C’est ce jeudi 20 septembre que le député et musicien ougandais Robert Kyagulanyi, alias Bobi Wine devrait au pays en provenance des États-Unis. Mais, l’atmosphère est loin d‘être des plus reluisantes.

Ouganda

Ouganda : le retour de Bobi Wine pourrait être explosif

C’est ce jeudi 20 septembre que le député et musicien ougandais Robert Kyagulanyi, alias Bobi Wine devrait au pays en provenance des États-Unis. Mais, l’atmosphère est loin d‘être des plus reluisantes.

Bobi Wine s‘était rendu en fin août aux États-Unis pour se faire soigner en raison des tortures qu’il a toujours dit avoir subies de la part de la police ougandaise.

Mais, qu’adviendra-t-il lorsque Bobi Wine descendra de l’avion ? Difficile de faire une prédiction exacte. Toutefois, les autorités disent avoir pris des "précautions" pour éviter des débordements à l’image de l’interdiction de rassemblement.

"Il faut rappeler au public que les rassemblements et les marches sont régis par les dispositions de la loi de 2013 sur la gestion de l’ordre public. Apparemment, les proches de Wine n’ont pris aucune mesure conformément à la loi. Par conséquent, ces rassemblements seront déclarés illégaux en ce qu’ils perturberaient les activités commerciales y compris la circulation de personnes", a prévenu la police hier lors d’une conférence de presse.

Comme un défi pour Museveni

Et les choses semblent s‘être accélérées depuis ce matin.
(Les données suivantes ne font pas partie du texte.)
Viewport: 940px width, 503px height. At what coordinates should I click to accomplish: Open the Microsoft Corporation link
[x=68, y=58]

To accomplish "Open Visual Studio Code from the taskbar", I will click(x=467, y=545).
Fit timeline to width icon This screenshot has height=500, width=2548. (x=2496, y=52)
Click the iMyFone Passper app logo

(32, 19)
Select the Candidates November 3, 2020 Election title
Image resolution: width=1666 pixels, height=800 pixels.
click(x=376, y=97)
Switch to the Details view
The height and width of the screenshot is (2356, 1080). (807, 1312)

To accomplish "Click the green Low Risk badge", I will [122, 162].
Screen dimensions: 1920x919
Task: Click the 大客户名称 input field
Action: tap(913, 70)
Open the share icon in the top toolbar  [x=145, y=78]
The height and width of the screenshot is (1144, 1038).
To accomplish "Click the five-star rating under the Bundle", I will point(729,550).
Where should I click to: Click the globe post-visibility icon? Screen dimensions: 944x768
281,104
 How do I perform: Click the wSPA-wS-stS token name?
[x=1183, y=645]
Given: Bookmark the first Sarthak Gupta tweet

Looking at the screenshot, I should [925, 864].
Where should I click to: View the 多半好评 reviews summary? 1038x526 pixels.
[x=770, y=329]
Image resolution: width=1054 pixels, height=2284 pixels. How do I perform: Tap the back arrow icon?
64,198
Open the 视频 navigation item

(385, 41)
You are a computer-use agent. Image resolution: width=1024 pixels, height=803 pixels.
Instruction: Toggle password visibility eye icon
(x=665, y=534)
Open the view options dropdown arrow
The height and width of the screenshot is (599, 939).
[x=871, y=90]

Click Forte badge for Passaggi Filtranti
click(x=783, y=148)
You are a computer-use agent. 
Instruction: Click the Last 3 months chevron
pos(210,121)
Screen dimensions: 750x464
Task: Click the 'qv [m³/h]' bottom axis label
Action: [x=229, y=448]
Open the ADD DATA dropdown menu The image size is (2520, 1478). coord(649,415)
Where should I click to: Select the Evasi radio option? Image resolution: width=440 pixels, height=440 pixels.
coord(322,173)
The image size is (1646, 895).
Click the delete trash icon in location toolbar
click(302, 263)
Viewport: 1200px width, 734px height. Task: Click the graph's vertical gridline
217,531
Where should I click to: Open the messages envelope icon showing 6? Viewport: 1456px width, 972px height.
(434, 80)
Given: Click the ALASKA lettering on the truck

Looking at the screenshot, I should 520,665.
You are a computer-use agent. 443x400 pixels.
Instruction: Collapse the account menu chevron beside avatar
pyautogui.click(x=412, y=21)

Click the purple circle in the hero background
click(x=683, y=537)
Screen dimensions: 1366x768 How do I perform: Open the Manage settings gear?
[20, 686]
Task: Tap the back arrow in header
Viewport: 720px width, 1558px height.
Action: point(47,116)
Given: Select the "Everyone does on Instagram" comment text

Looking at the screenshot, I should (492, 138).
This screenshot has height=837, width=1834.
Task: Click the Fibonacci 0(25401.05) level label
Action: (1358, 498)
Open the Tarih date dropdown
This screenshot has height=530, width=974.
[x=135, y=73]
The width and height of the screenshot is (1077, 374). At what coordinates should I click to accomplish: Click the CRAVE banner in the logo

Des médias locaux parlent déjà de l’arrestation du frère du législateur par la police à l’aéroport. D’autres sources font état de la mise aux arrêts de certains journalistes ayant tenté de couvrir l’arrivée de Bobi Wine. Ce qui pourrait envenimer une situation politique déjà tendue. Et partant valoir au président Museveni des critiques en matière de violation des droits de l’homme. 

Bobi Wine est poursuivi pour "trahison" dans son pays. Une inculpation intervenue suite au caillassage du véhicule du président Museveni lors d’accrochages en mi-août dernier entre partisans de la star et fanatiques du pouvoir pendant la campagne pour une législative partielle à Arua au nord du pays.

Une inculpation dénoncée non seulement par l’opposition ougandaise, mais aussi à l‘étranger. En août dernier, des sommités planétaires du showbiz avaient lancé une pétition exigeant la libération du chanteur. Ce qui fut fait par la suite.